Those senior devs don't work on the kind of industry that I work on, enterprise consulting with high attrition of team members, and possible offshore teams.

This kind of industry work needs factory line mindset, there aren't special knobs for someone on the sidelines working on the software rolling carpet, which granted isn't for everyone.


Can you choose your own IDE? if so, you should be able to choose how you manage git locally, such as with jj.


Nope, you get the IT validated image as per project delivery assignment, in many cases not even local, for security reasons it is a cloud VM.


Ok, so I'm just having trouble seeing how your situation is at all relevant to this discussion about the merits of jj. You simply have to use what you're assigned.

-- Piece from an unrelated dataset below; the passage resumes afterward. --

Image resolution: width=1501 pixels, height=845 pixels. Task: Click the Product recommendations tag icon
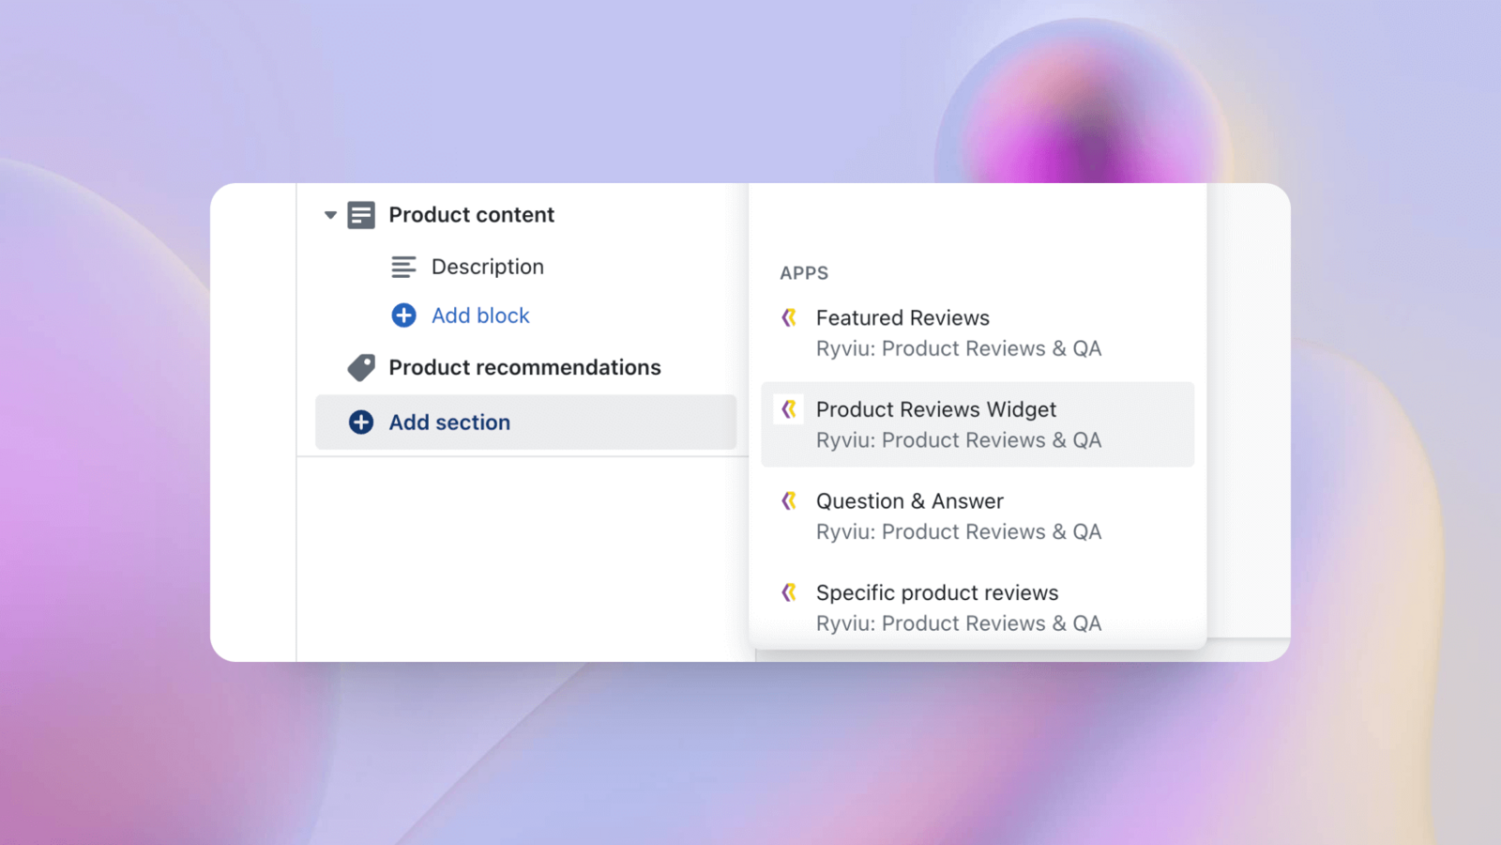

It isn't, you decided it was, reposting my comment.

> If I had an option, I would still be using something like Subversion or Mercurial.

> As it is, I go with whatever our clients require of us, and that isn't jj.

I share no desire to use jj in those words.


But how is that a relevant comment for this post about jj? People are talking about one thing and you're saying "I either can't use it at all, or am just happy with something else already". There was no discussion of the merits or shortcomings of jj...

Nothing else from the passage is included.